Inflation has declined significantly over the past two years but remains slightly above our 2% long-term target. The personal consumption expenditures (PCE) price index increased 2.6% overall in the 12 months through December, and the core PCE price index, which excludes the more volatile food and energy categories, increased 2.8%. Judging from various surveys of households, businesses and forecasters, as well as relevant indicators of financial markets, long-term inflation expectations appear to remain stable.
Monetary Policy
Our monetary policy actions are guided by our dual mandate to promote maximum employment and stable prices for the American people. Since last September, after keeping the federal funds rate target range at 5.25% to 5.50% for 14 months, the Federal Open Market Committee (FOMC) has cut the policy rate by a full percentage point from its peak. Given the progress on the inflation front and the cooling of the labor market, it is appropriate to adjust our policy stance. At the same time, we are continuing to reduce our holdings of securities assets.
Given that the current policy stance is significantly less restrictive than before and the economy remains strong, there is no need to rush to adjust the policy stance. We are well aware that relaxing policy restrictions too quickly or too much could hamper progress in controlling inflation; at the same time, relaxing policy restrictions too slowly or too little could unduly weaken economic activity and employment. In considering the size and timing of further adjustments to the target range for the federal funds rate, the Federal Open Market Committee will assess incoming data, the changing economic outlook, and the balance of risks.
As economic conditions change, we will adjust the stance of policy in the manner that best achieves our maximum employment and stable price goals. If the economy remains strong and inflation fails to move toward our 2 percent objective on a sustained basis, we could keep policy restricted for longer. We would also ease policy if the labor market weakened unexpectedly or inflation fell faster than expected. We are closely monitoring the risks on both sides of our dual mission, and our current policies are well prepared to address the risks and uncertainties we face.
This year, we are conducting our second regular review of our monetary policy strategy, tools, and communications framework for achieving the maximum employment and stable price goals given to us by Congress. The review focuses on the Federal Open Market Committee's Statement on Longer-Run Goals and Monetary Policy Strategy, which sets out the Committee's monetary policy approach, and the Committee's policy communication tools. The Committee’s 2 percent longer-run inflation objective will remain unchanged and is not a focus of this review.
Our review will include conversations with a wide range of stakeholders and public engagement, including “Fed Listens” events around the country and a research conference in May. We will learn from the lessons of the past five years and adjust our strategy, where appropriate, to better serve the American people, to whom we are accountable. We plan to complete this evaluation by the end of summer.

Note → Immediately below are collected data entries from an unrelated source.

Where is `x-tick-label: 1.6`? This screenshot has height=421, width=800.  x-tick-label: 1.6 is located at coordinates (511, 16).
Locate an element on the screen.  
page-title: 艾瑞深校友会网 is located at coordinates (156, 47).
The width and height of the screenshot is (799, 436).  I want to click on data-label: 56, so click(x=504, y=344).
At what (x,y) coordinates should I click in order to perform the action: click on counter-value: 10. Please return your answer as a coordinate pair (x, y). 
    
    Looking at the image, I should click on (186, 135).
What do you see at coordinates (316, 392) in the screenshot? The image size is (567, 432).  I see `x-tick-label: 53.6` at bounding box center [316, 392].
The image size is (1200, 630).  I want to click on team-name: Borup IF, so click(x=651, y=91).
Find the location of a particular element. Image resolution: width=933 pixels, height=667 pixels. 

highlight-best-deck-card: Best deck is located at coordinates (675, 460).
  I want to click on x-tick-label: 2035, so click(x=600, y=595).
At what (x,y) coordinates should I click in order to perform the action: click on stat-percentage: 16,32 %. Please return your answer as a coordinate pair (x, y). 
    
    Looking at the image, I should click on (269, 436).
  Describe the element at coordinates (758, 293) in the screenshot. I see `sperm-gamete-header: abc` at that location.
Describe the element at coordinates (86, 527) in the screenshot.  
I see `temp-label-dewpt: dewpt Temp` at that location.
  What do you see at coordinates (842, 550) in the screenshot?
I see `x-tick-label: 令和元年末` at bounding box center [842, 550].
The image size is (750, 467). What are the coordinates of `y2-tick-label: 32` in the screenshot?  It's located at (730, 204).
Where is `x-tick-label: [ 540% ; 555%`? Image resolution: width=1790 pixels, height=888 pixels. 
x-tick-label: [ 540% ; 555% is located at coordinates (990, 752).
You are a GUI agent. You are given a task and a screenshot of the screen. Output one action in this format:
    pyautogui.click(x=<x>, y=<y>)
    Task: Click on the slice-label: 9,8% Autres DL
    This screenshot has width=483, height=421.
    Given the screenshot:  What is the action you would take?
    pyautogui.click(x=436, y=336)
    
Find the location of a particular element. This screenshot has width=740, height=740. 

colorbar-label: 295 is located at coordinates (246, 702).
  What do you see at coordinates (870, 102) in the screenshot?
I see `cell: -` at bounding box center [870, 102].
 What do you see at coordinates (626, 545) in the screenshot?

Finally, I want to emphasize that at the Federal Reserve, we will do everything we can to achieve the two twin goals of monetary policy set by Congress - maximum employment and stable prices. We are committed to supporting maximum employment, inflation consistently above our 2 percent target, and anchoring longer-term inflation expectations. Every American has a vital interest in our success on these goals. We understand that our actions impact communities, families, and businesses across the country, and everything we do is in line with our public mission.
Thank you everyone, and I look forward to your questions.